_What to do_
The expected answer is a verbatim transcription of the lines below, beginning with the first and ending with the line that holds "The height and", without pictures.

Records contained in a dataset
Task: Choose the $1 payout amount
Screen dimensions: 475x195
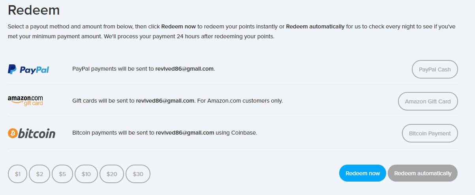Action: [17, 174]
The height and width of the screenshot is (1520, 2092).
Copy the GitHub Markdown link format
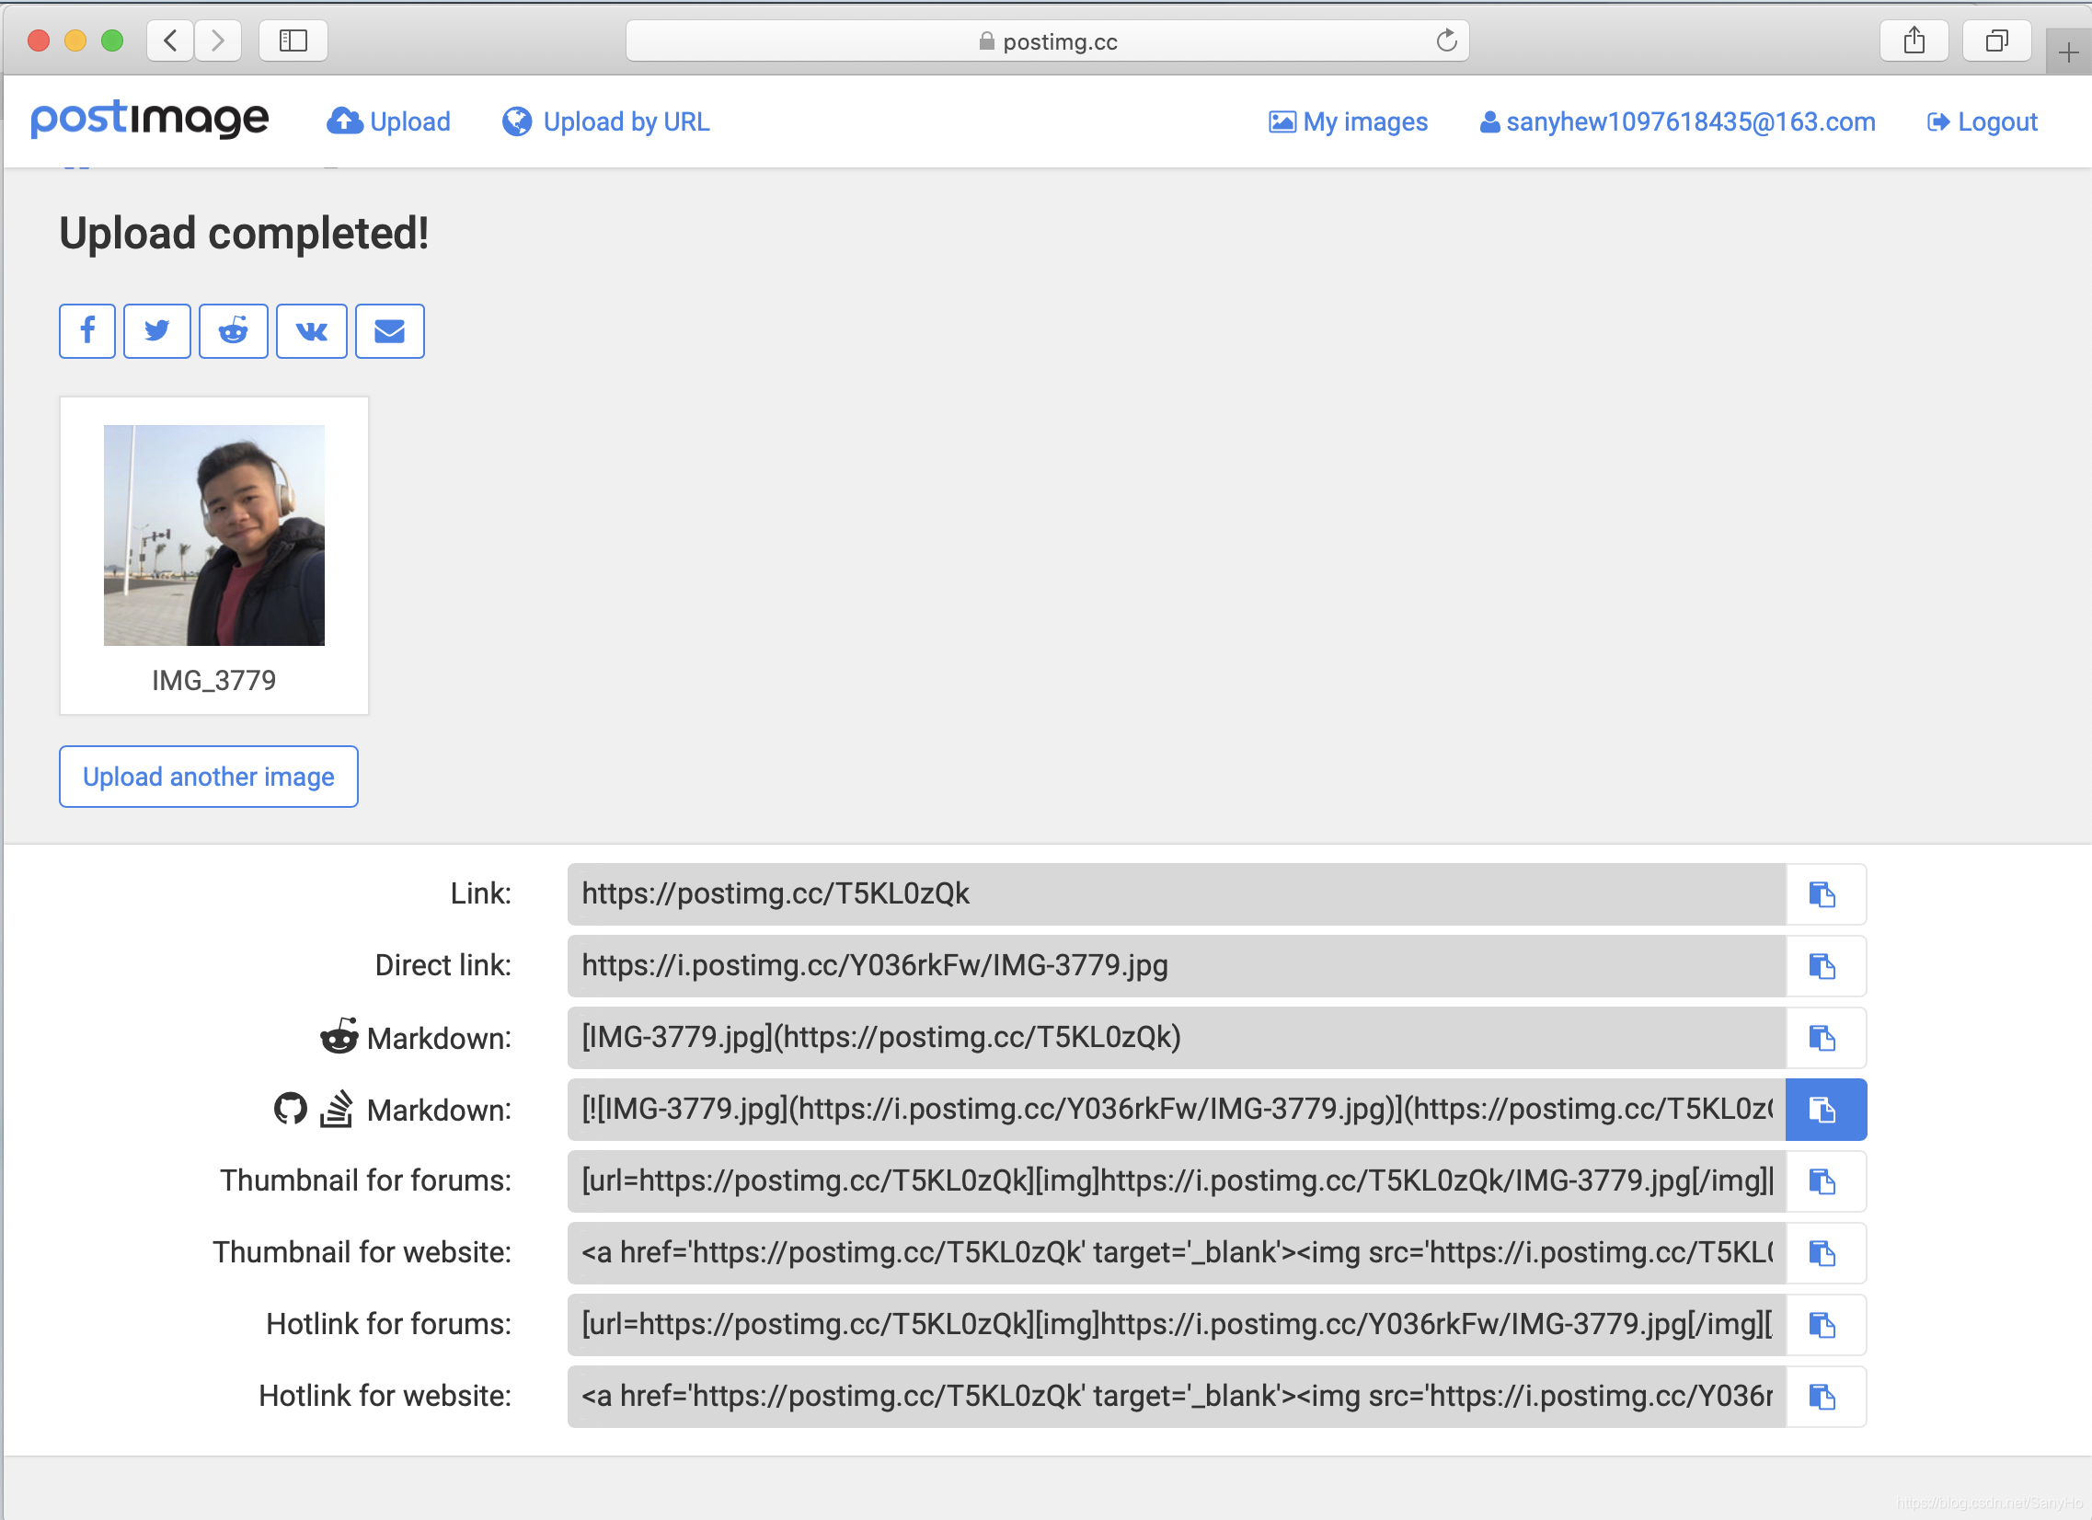click(x=1823, y=1109)
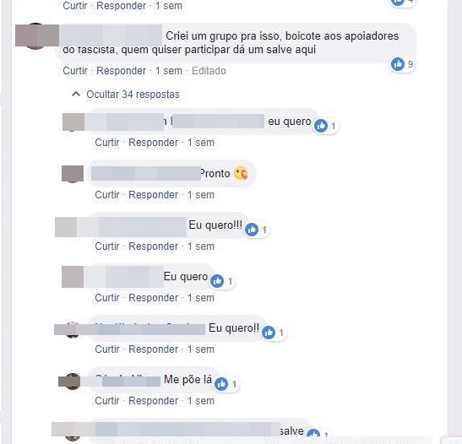Collapse replies via the 'Ocultar 34 respostas' chevron
462x444 pixels.
[76, 95]
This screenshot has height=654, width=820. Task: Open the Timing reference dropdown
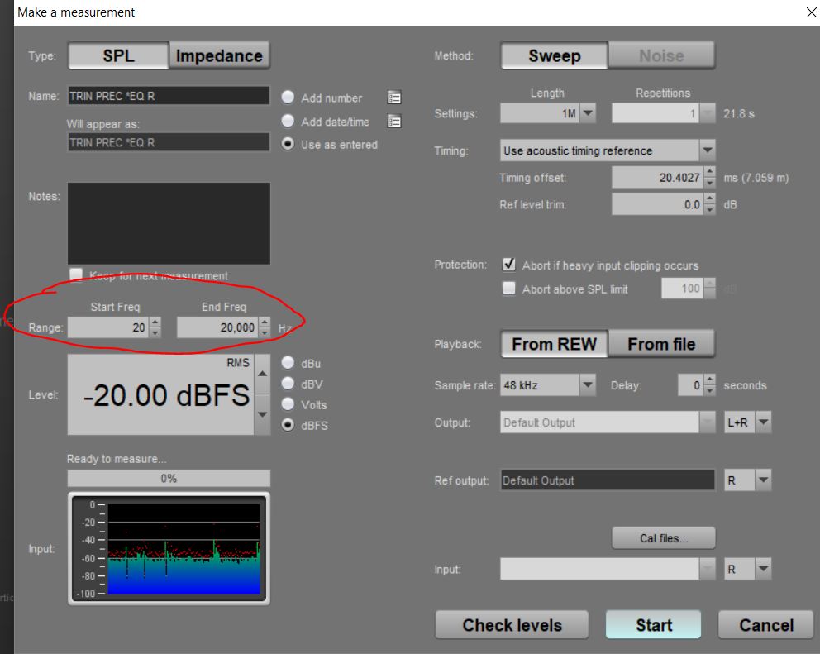pyautogui.click(x=707, y=150)
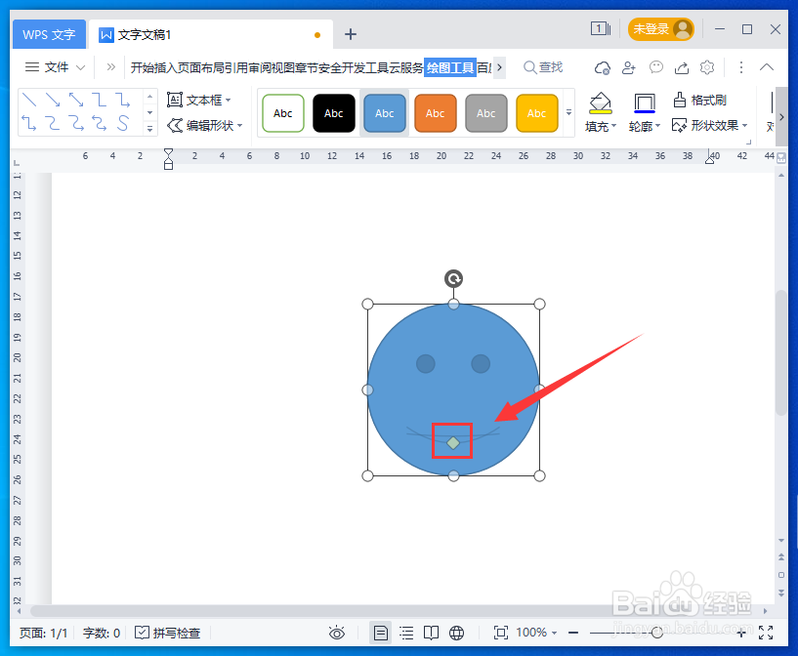Viewport: 798px width, 656px height.
Task: Open the 文本框 text box tool
Action: click(x=200, y=100)
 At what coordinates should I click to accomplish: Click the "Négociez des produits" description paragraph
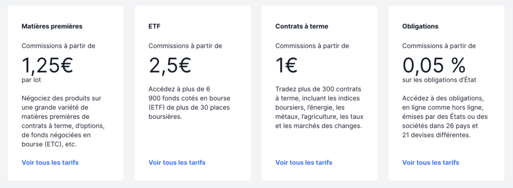[64, 121]
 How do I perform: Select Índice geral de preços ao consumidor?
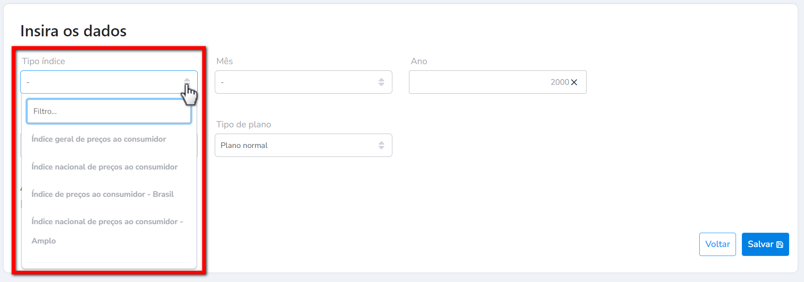(x=99, y=139)
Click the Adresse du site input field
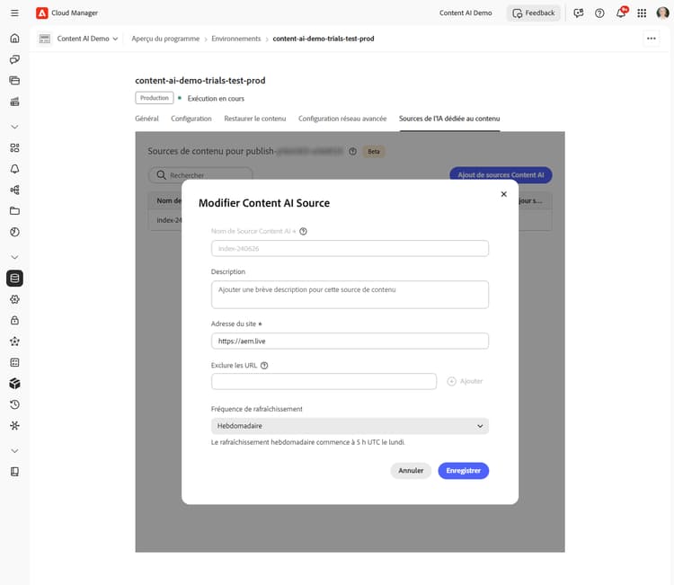 click(350, 341)
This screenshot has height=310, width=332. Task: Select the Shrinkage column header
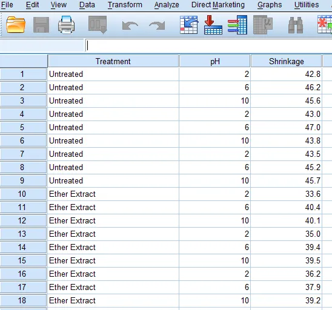coord(287,61)
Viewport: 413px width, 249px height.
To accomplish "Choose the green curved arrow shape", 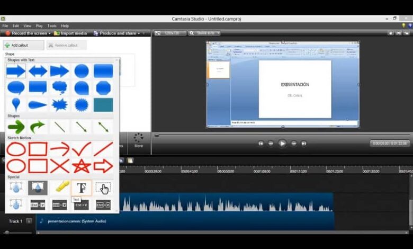I will [38, 127].
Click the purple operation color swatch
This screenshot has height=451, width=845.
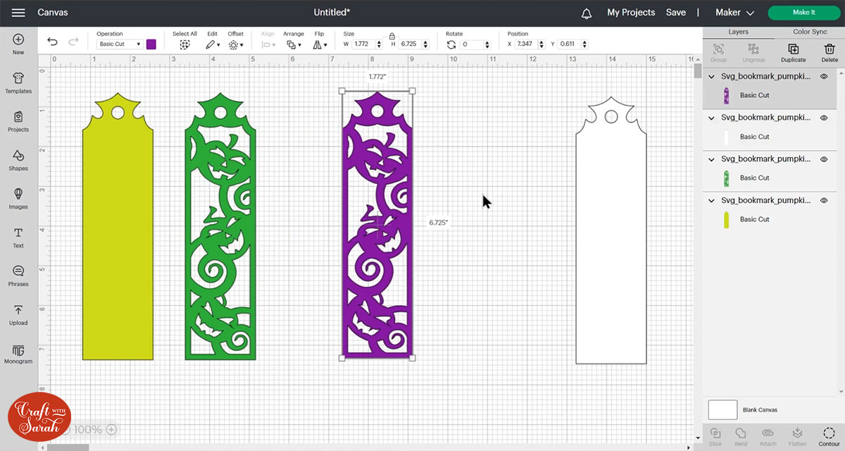click(151, 44)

_Exercise output_
Task: Choose the $1 payout amount
Screen dimensions: 475x195
Action: [17, 174]
The height and width of the screenshot is (1520, 2092).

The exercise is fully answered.